Cam Reddish played five minutes on Monday, now totaling 20 minutes in three games for the Knicks. He—along with the youth—needs to play.
It’s recently come to light that the New York Knicks are putting their veteran players up for sale ahead of the impending NBA trade deadline on February 10th. Most notably, free-agent additions Kemba Walker and Evan Fournier are available in negotiations according to ESPN’s Brian Windhorst. It’s safe to say 51 games into the season the experiment has not worked—the Knicks have not been able to build on what they did the previous season, nor have the offseason reinforcements meshed properly.
At best, the Knicks’ offseason moves have been lateral and, at worst, they’ve made the team worse. New York decided to keep most of their team together from last season and have mainly depended on their veteran play, but it seems this team has reached its ceiling. The best thing to do for the long-term success of the franchise is to start selling off the older players and focus on the youngsters. The fact is that the Knicks have played in two-thirds of their games this season and the head coach refuses to make significant changes to a rotation that is just not producing the expected results when he has other options.

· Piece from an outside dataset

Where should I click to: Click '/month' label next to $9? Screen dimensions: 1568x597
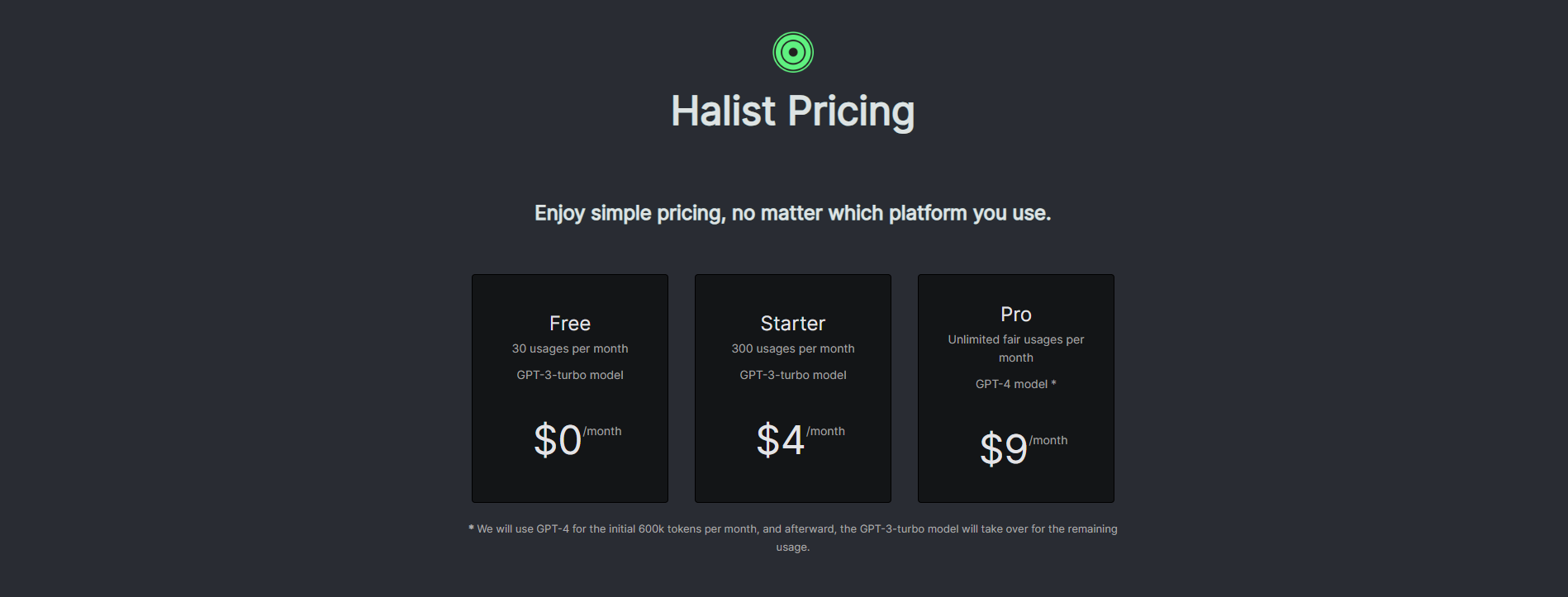click(x=1048, y=440)
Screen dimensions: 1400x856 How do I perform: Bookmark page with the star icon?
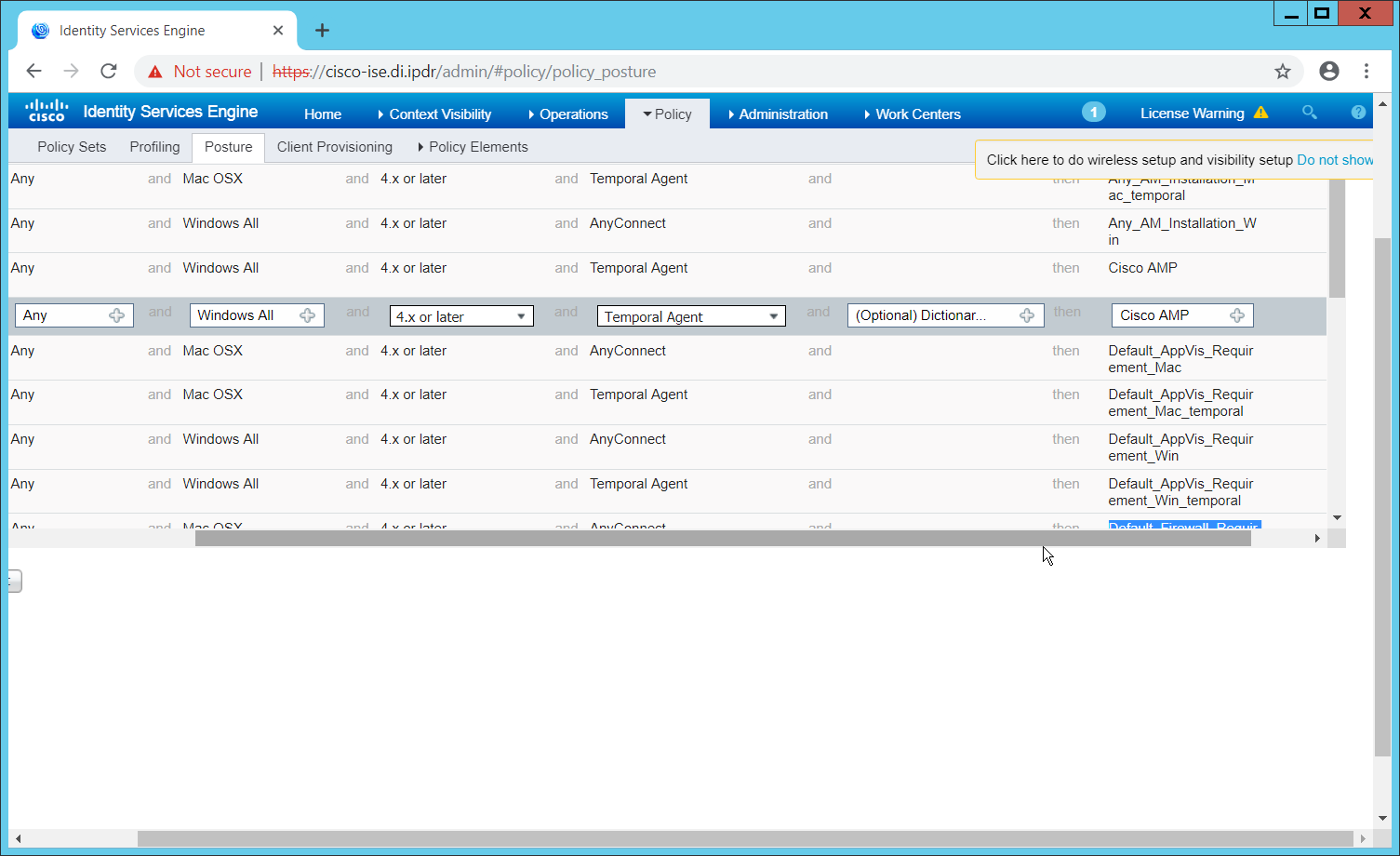1283,72
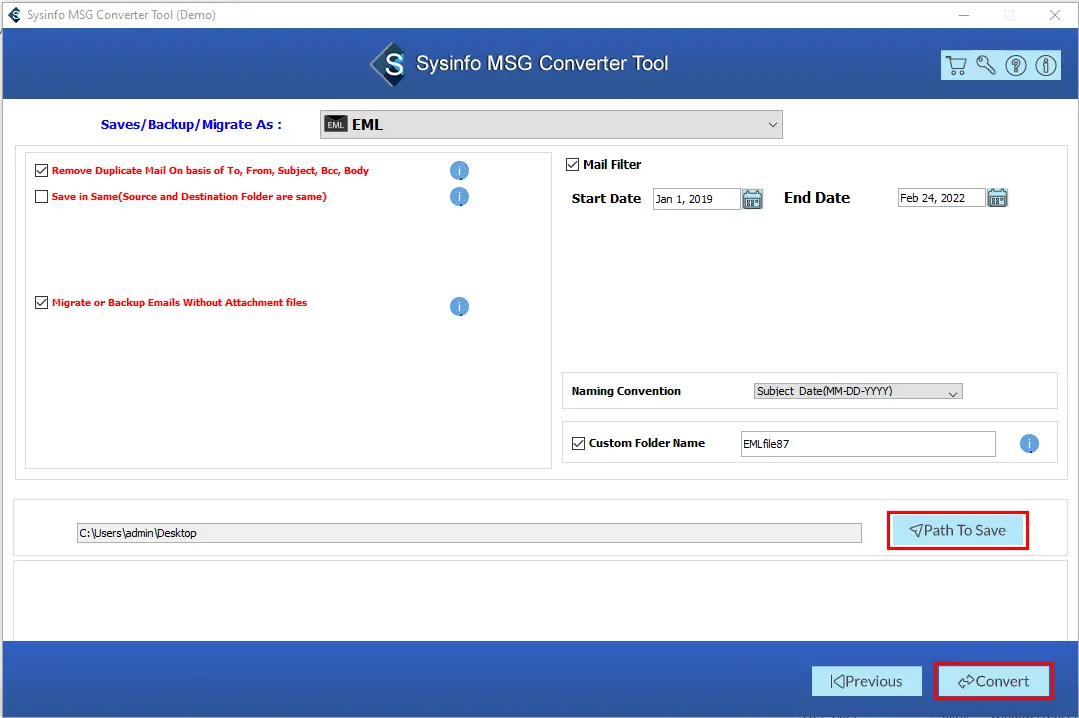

The Knicks have plenty of young talent that is more than capable of the production head coach Tom Thibodeau’s more trusted veterans are currently generating. This team is not competitive enough to hinder the progress of younger players. The Knicks are three games under .500 after dropping four of their last five contests; they sit at 24-27. New York could use some of the young, vibrant energy that is brimming from their roster ready to burst. Unfortunately for those up-and-coming players and the fans clamoring to see them, the coach refuses to make the necessary adjustments amidst the team’s struggles and stubbornly continues to play guys like Alec Burks, Kemba Walker, and Nerlens Noel—especially since the latter two have proven to be unreliable due to health concerns. These players are simply not worth playing over New York’s latest batch of neophytes in Quentin Grimes, Miles McBride, and Jericho Sims, who are all 2021 draft picks and have already flashed signs of being capable NBA players like Obi Toppin and Immanuel Quickley did before earning their playing time.
The biggest disservice, however, was handed to the newest Knick, Cam Reddish, a third-year former lottery pick and 3-and-D player for whom the Knicks traded their former lottery pick, Kevin Knox, and a second-round pick to the Atlanta Hawks. Unlike Knox, who was riding the bench in New York, Reddish was playing significant time for the Hawks before his injury and being dealt—he was averaging 11.9 points per game while playing 23.4 minutes a night. In 37 games (34 for the Hawks and three for the Knicks) Reddish is shooting 37.6% from behind the three-point line. Only two players on his new team, Burks and Fournier, are shooting as well or better in as many or more games from distance.
In five games Reddish has been available to play for the Knicks, he has played in a little over twenty combined minutes in three of them, most of it in garbage time. Reddish, a potential spark, has been warming the Knicks’ bench while many of the rotation’s main stalwarts have struggled. Most notably Burks, Thibodeau’s anointed Swiss Army knife, has been brutal since before the Reddish acquisition. In January, he only averaged 9.5 points a game on 33.3% shooting from the field; Burks’ three-point shooting has also plummeted during the first month of the new year, shooting 32.8% from long range.
Cam Reddish for 👌👌 pic.twitter.com/jb3d5XzXAx
— The Knicks Wall (@TheKnicksWall) January 27, 2022
New York’s man main, Julius Randle, has been in a prolonged slump and could use a breather from time to time, a stark contrast to Thibodeau’s insistence on forcing Randle to play big minutes and figure it out in real-time out on the court. Randle’s been under a microscope as of late and scaling back his playing time just a bit could do him some good.
Reddish is more than capable of substituting in spot minutes for the Knicks’ struggling star with the ability to score while being able to defend multiple positions.
The Knicks didn’t trade for Reddish to have him sit on the bench when he’s proven to be a serviceable NBA player with excellent potential in the past. It’s understandable for there to be an adjustment period for a player joining a new team. Not everyone is going to play right away unless they’re a star or filling a need, especially if a guy is coming over with during the middle of the season on top of being injured. But it would behoove the coaching staff to see what they got in a two-way threat like Reddish. Thibs himself has given him plenty of praise, saying “You can’t have too many wings.” Until Reddish cracks the rotation, the Knicks coach is proving otherwise.